At this time the cpu_hotplug_lock is not taken during the pseudo-lock region creation and it is thus possible for a CPU to be selected to run the pseudo-locking code and then that CPU to go offline before the thread is able to run on it.
Fix this by ensuring that the cpu_hotplug_lock is taken while the CPU on which code has to run needs to be controlled. Since the cpu_hotplug_lock is always taken before rdtgroup_mutex the lock order is maintained.
Fixes: e0bdfe8e36f3 ("x86/intel_rdt: Support creation/removal of pseudo-locked region") Signed-off-by: Reinette Chatre reinette.chatre@intel.com Cc: stable@vger.kernel.org --- V2: - Rebase against tip/x86/urgent - Modify subject from x86/resctrl to x86/intel_rdt to match subject used before the code reorganization.
arch/x86/kernel/cpu/intel_rdt_ctrlmondata.c | 4 ++++ 1 file changed, 4 insertions(+)
diff --git a/arch/x86/kernel/cpu/intel_rdt_ctrlmondata.c b/arch/x86/kernel/cpu/intel_rdt_ctrlmondata.c index 27937458c231..efa4a519f5e5 100644 --- a/arch/x86/kernel/cpu/intel_rdt_ctrlmondata.c +++ b/arch/x86/kernel/cpu/intel_rdt_ctrlmondata.c @@ -23,6 +23,7 @@
#define pr_fmt(fmt) KBUILD_MODNAME ": " fmt
+#include <linux/cpu.h> #include <linux/kernfs.h> #include <linux/seq_file.h> #include <linux/slab.h> @@ -310,9 +311,11 @@ ssize_t rdtgroup_schemata_write(struct kernfs_open_file *of, return -EINVAL; buf[nbytes - 1] = '\0';
+ cpus_read_lock(); rdtgrp = rdtgroup_kn_lock_live(of->kn); if (!rdtgrp) { rdtgroup_kn_unlock(of->kn); + cpus_read_unlock(); return -ENOENT; } rdt_last_cmd_clear(); @@ -367,6 +370,7 @@ ssize_t rdtgroup_schemata_write(struct kernfs_open_file *of,
out: rdtgroup_kn_unlock(of->kn); + cpus_read_unlock(); return ret ?: nbytes; }
On Mon, Dec 10, 2018 at 01:21:54PM -0800, Reinette Chatre wrote:
The user triggers the creation of a pseudo-locked region when writing the requested schemata to the schemata resctrl file. The pseudo-locking of a region is required to be done on a CPU that is associated with the cache on which the pseudo-locked region will reside. In order to run the locking code on a specific CPU the needed CPU has to be selected and ensured to remain online during the entire locking sequence.

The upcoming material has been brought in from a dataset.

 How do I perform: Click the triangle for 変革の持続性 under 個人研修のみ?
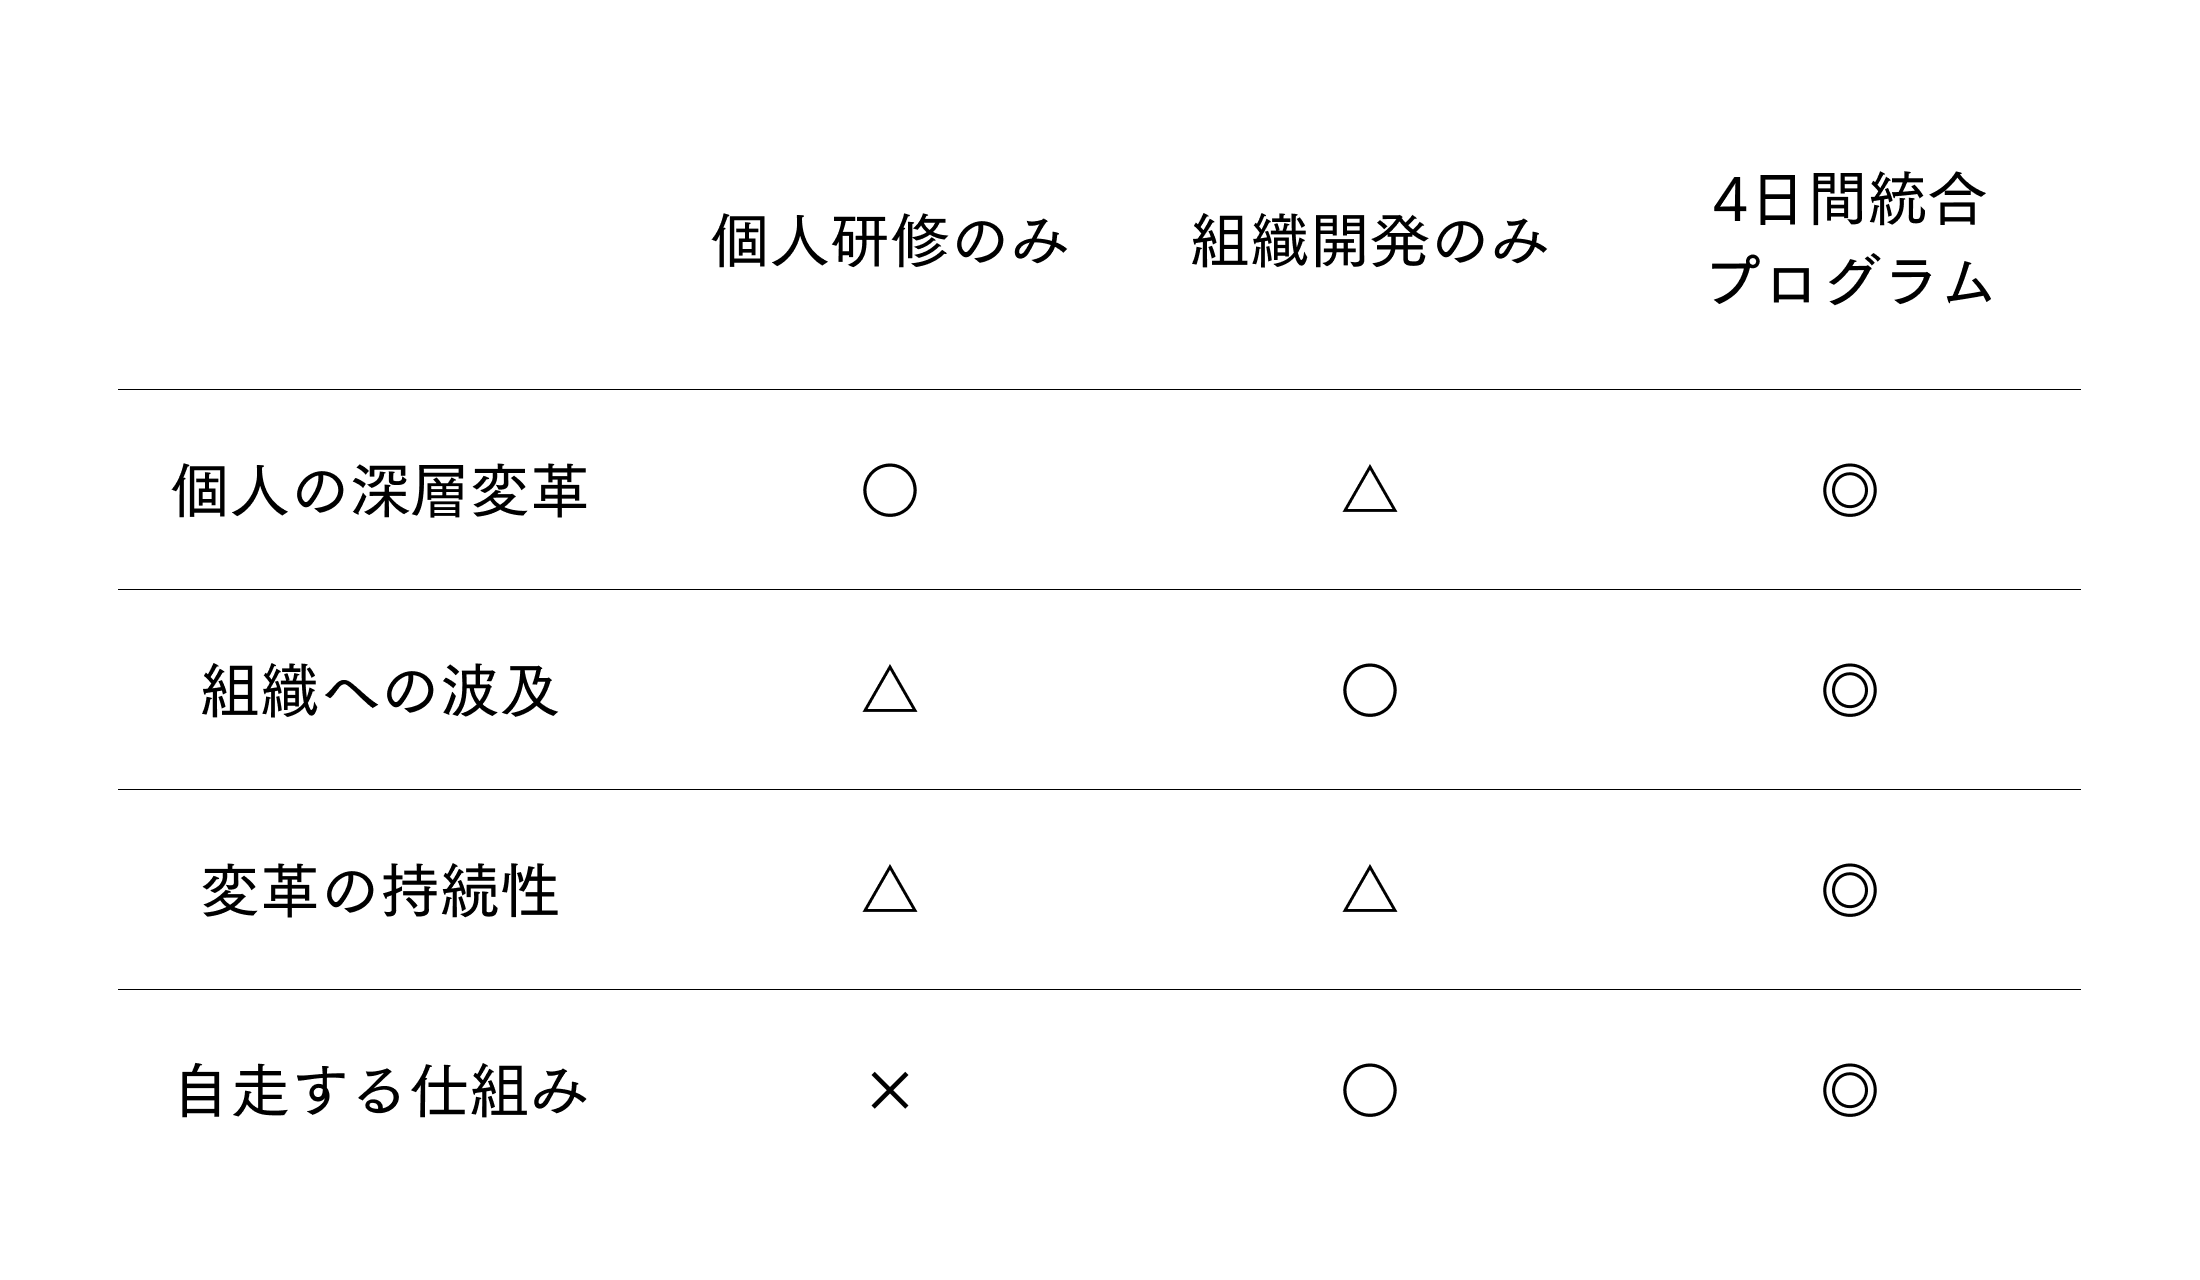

At this time the cpu_hotplug_lock is not taken during the pseudo-lock region creation and it is thus possible for a CPU to be selected to run the pseudo-locking code and then that CPU to go offline before the thread is able to run on it.
Fix this by ensuring that the cpu_hotplug_lock is taken while the CPU on which code has to run needs to be controlled. Since the cpu_hotplug_lock is always taken before rdtgroup_mutex the lock order is maintained.
Fixes: e0bdfe8e36f3 ("x86/intel_rdt: Support creation/removal of pseudo-locked region") Signed-off-by: Reinette Chatre reinette.chatre@intel.com Cc: stable@vger.kernel.org
V2:
- Rebase against tip/x86/urgent
- Modify subject from x86/resctrl to x86/intel_rdt to match subject used before the code reorganization.
arch/x86/kernel/cpu/intel_rdt_ctrlmondata.c | 4 ++++ 1 file changed, 4 insertions(+)
I took it but changed the subject to the more straight-forward:
"x86/intel_rdt: Disable CPU hotplug while modifying schemata"
Now, your second patch:
Subject: [PATCH V2] x86/resctrl: Fix rdt_find_domain() return value and checks Message-Id: b88cd4ff6a75995bf8db9b0ea546908fe50f69f3.1544479852.git.reinette.chatre@intel.com
has the new file paths, has Fixes: tags but no CC:stable.
I'm guessing it needs to go in the next merge window with the rest of the new stuff and not now, with the urgent pile?
I'm thinking that because it is not really a bug now, as the negative ID happens to work.
Right?
Hi Boris,
On 12/11/2018 4:34 AM, Borislav Petkov wrote:
On Mon, Dec 10, 2018 at 01:21:54PM -0800, Reinette Chatre wrote:
The user triggers the creation of a pseudo-locked region when writing the requested schemata to the schemata resctrl file. The pseudo-locking of a region is required to be done on a CPU that is associated with the cache on which the pseudo-locked region will reside. In order to run the locking code on a specific CPU the needed CPU has to be selected and ensured to remain online during the entire locking sequence.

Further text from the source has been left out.